The bottom line is that the Fed does not have Germany's gold and there will eventually be consequences.  This is how sacred the German public considers gold:  Imagine that Germany came to this country, took over all the Starbucks, shopping malls and reality tv production studios.  Next imagine that they shut them all down and forbid any access to them at all.  None.  Imagine the response of the U.S. public.

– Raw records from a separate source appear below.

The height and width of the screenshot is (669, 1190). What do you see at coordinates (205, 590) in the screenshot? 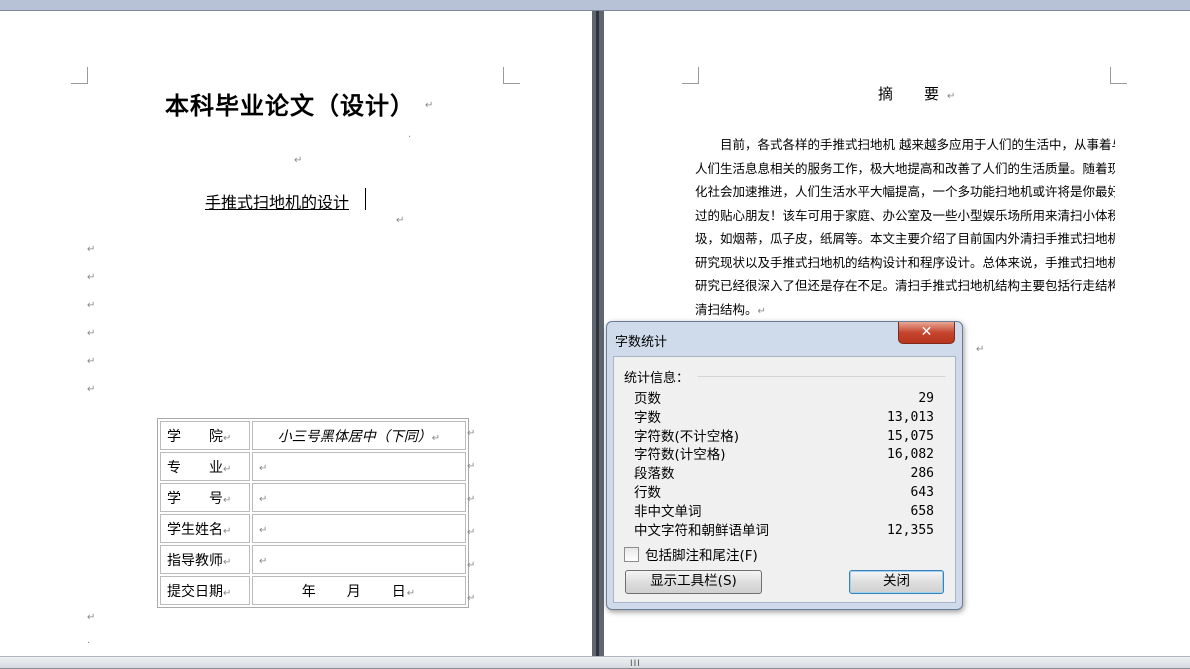
I see `table-label-cell: 提交日期↵` at bounding box center [205, 590].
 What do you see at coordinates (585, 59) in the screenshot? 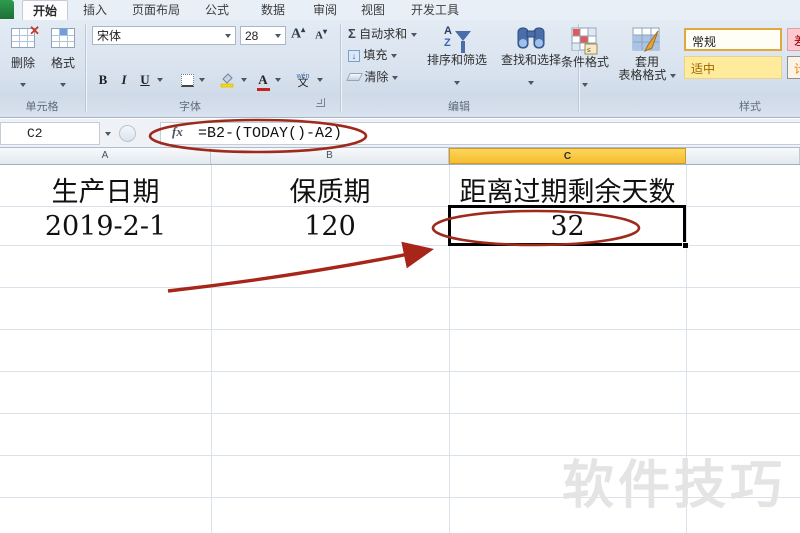
I see `conditional-formatting-button: ≤ 条件格式` at bounding box center [585, 59].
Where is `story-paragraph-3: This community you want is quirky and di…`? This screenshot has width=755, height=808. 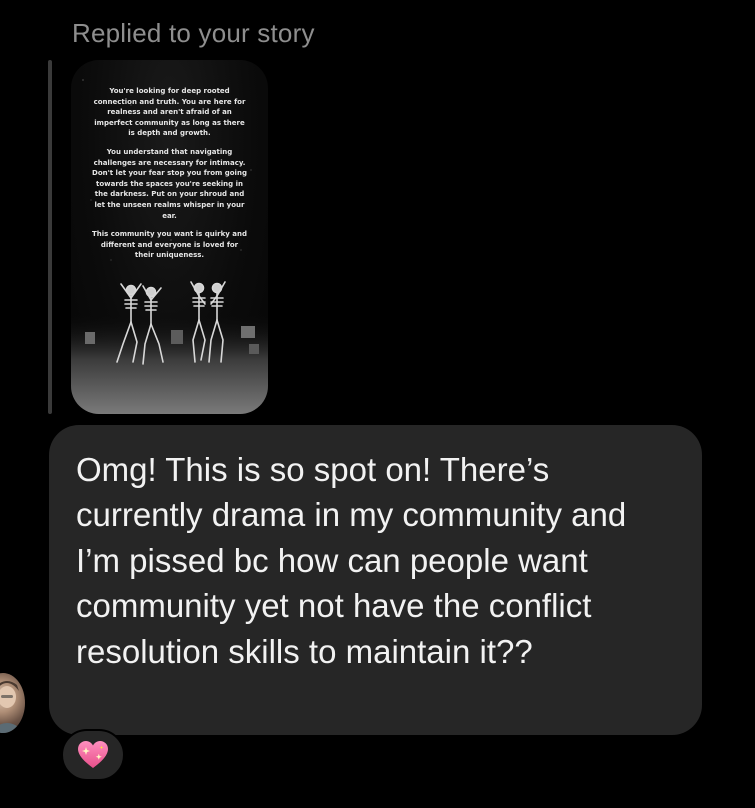
story-paragraph-3: This community you want is quirky and di… is located at coordinates (170, 245).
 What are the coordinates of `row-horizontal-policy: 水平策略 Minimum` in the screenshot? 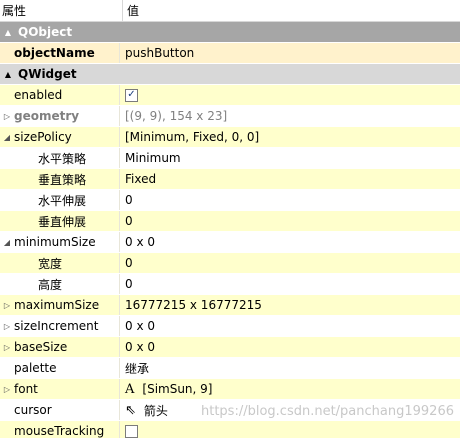 It's located at (230, 158).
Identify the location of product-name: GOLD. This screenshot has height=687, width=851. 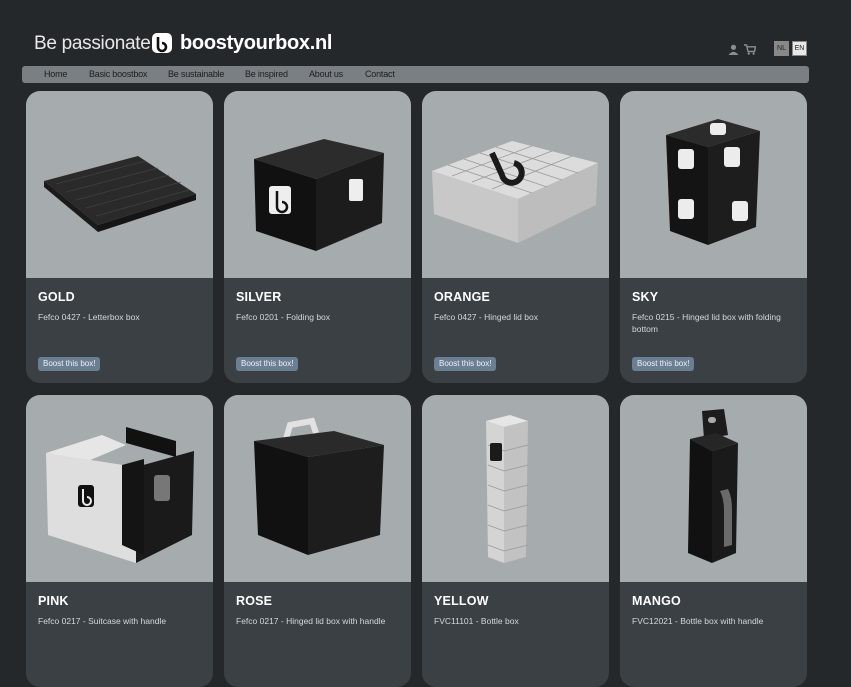
(56, 297).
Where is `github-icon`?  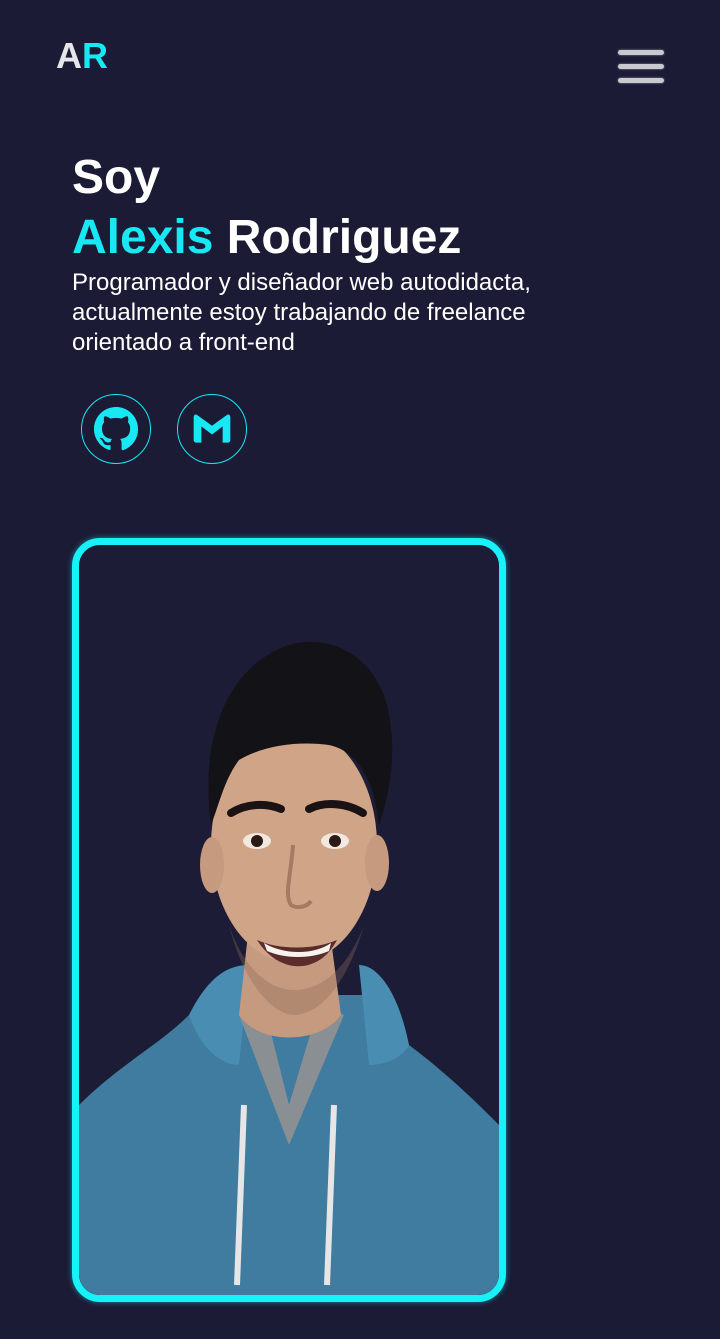 github-icon is located at coordinates (116, 428).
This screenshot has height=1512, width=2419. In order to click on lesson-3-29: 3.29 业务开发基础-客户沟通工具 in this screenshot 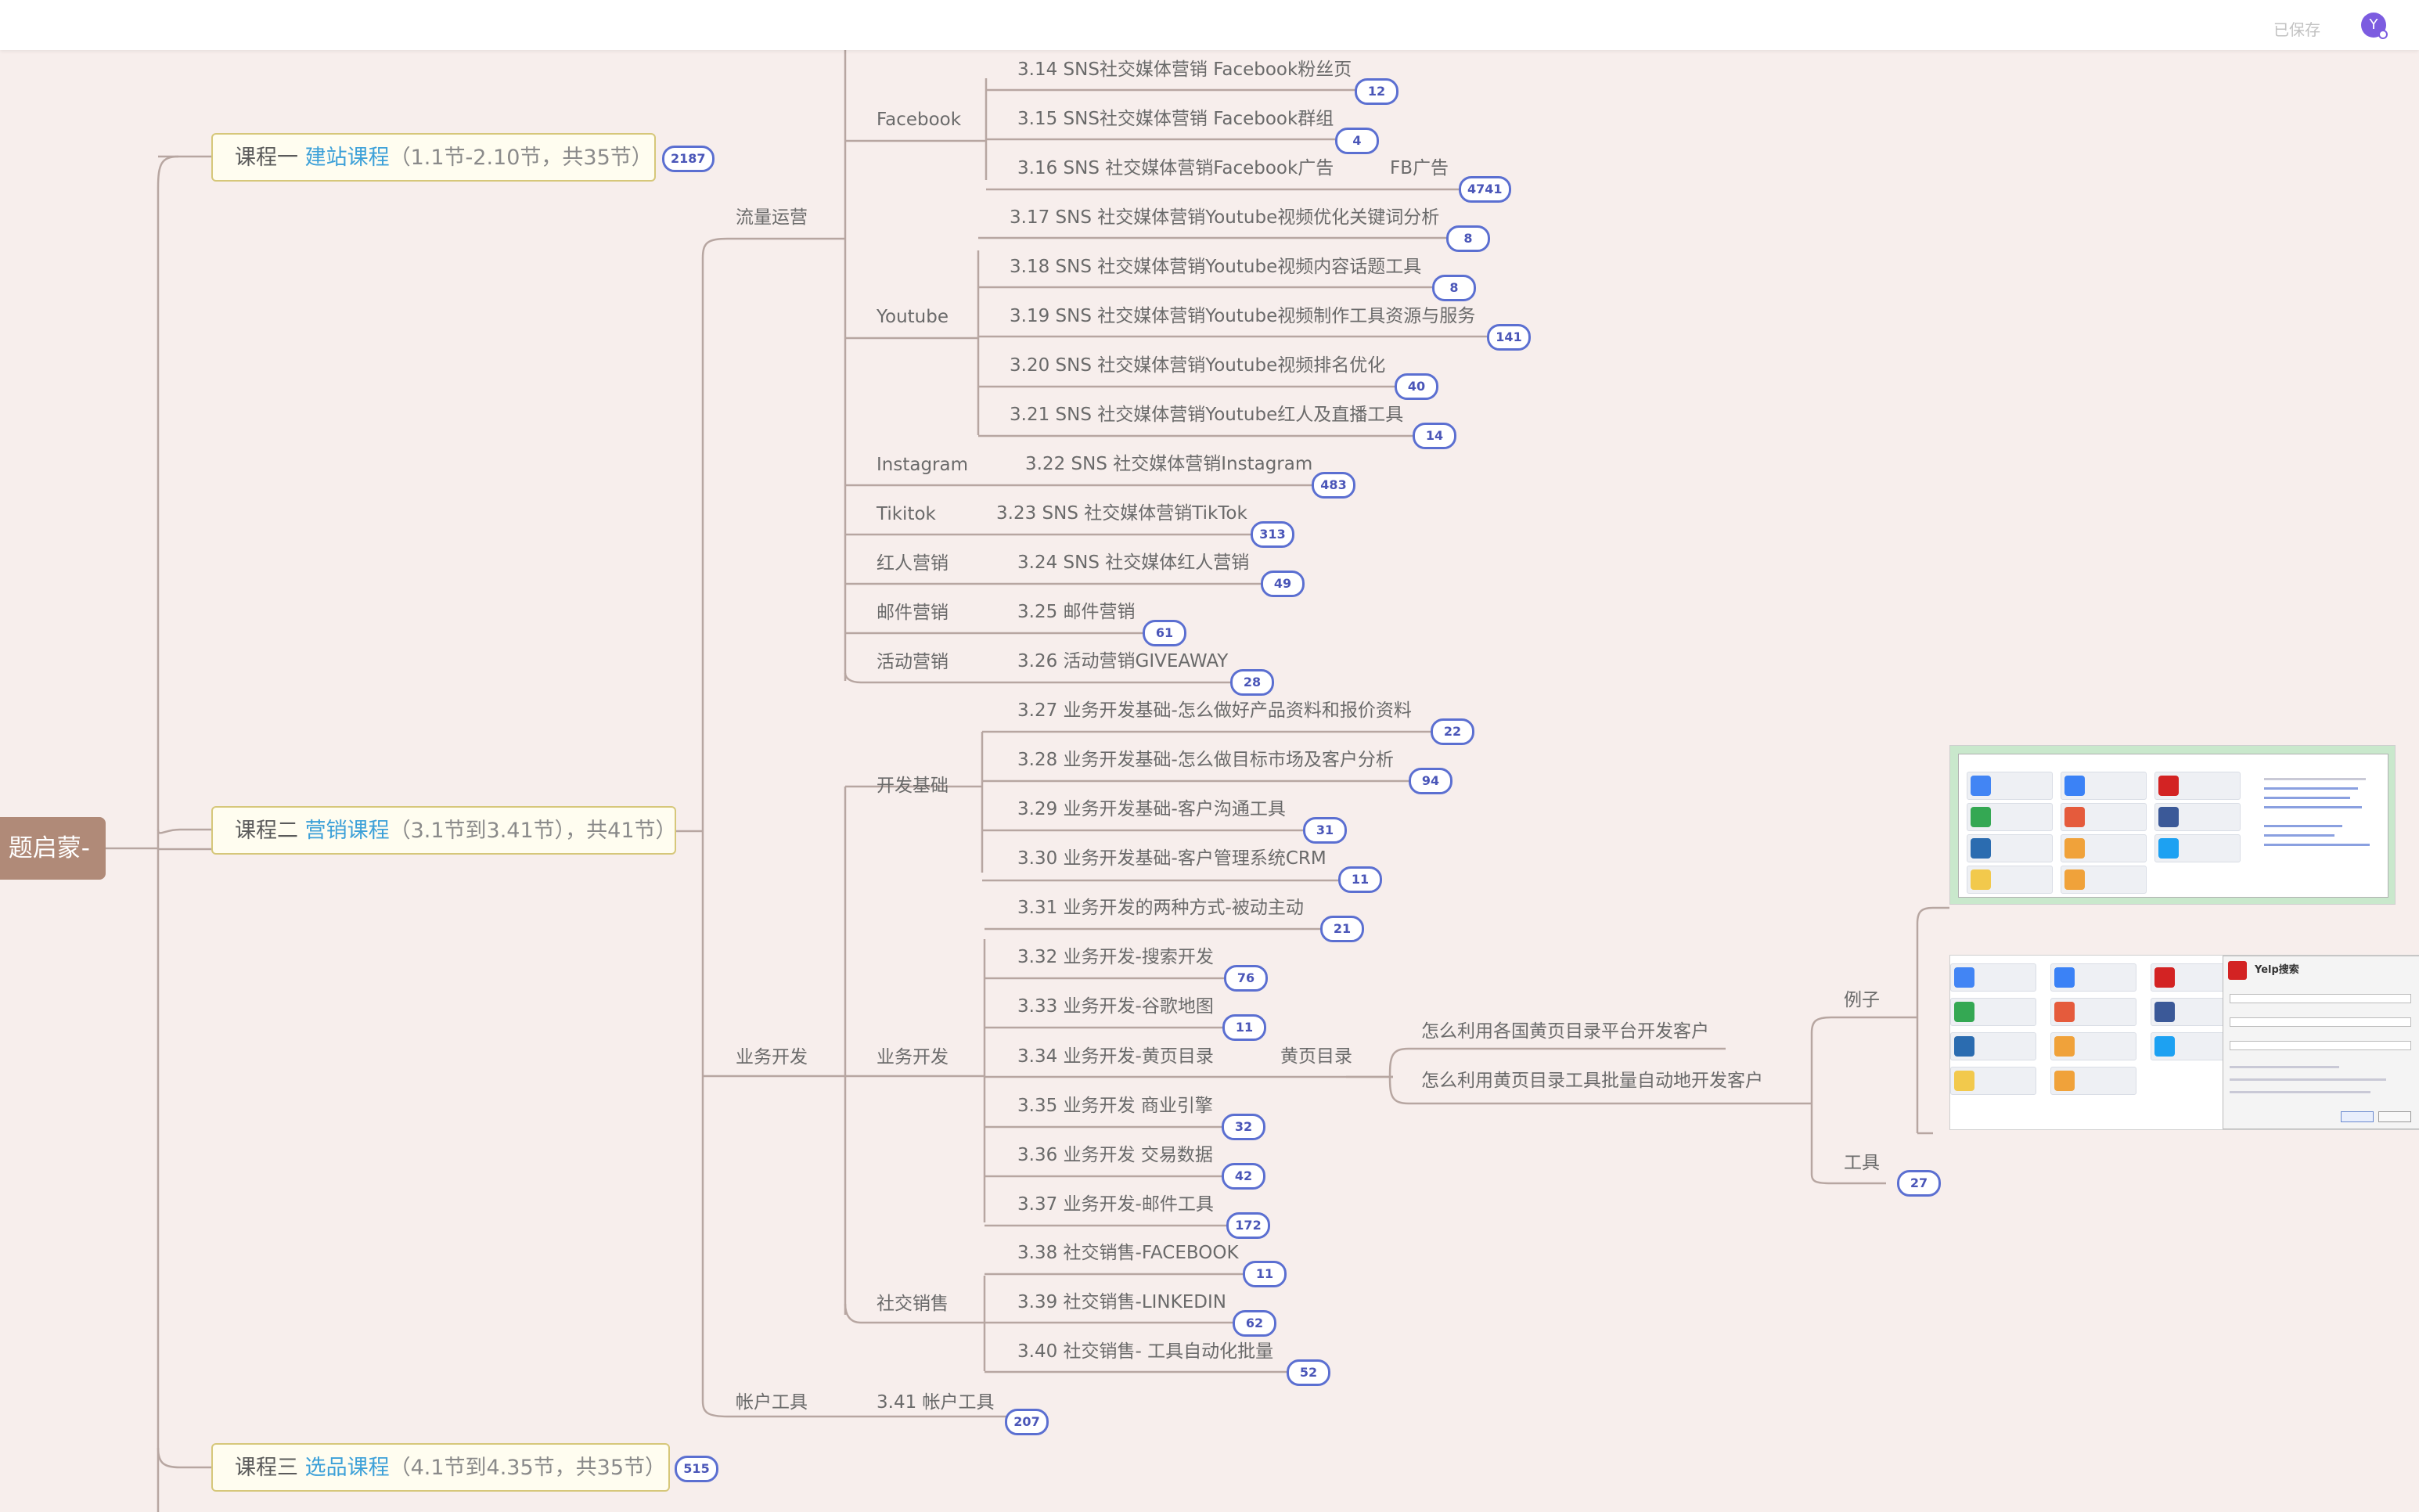, I will do `click(1152, 809)`.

That is what is starting to foment in Germany over the missing gold issue.


As I mentioned in the article linked above, Venezuela was able repatriate 160 tonnes of gold in four months.  Why is it going to take the U.S. 7 years to ship back 300 tonnes to Germany when it would require just two trans-Atlantic cargo shipments via air?  The cost of shipping and insurance is miniscule compared to the value of 300 tonnes.  It's because the gold is not there.  It's gone.  No public official is willing to state the obvious and mostly oblivious Americans have no clue it's even an issue.


But it is an issue and the severity of that issue will grow with time.  Already German politicians are preparing legislation that will demand the repatriation of ALL of Germany's gold from the U.S. and France.  That will be fun to watch our Government if the legislation passes.


But the bottom line is that the U.S. gold being held by the Fed - all of it - is gone.  And soon the U.S. will not be making any rules in the global geopolitical arena.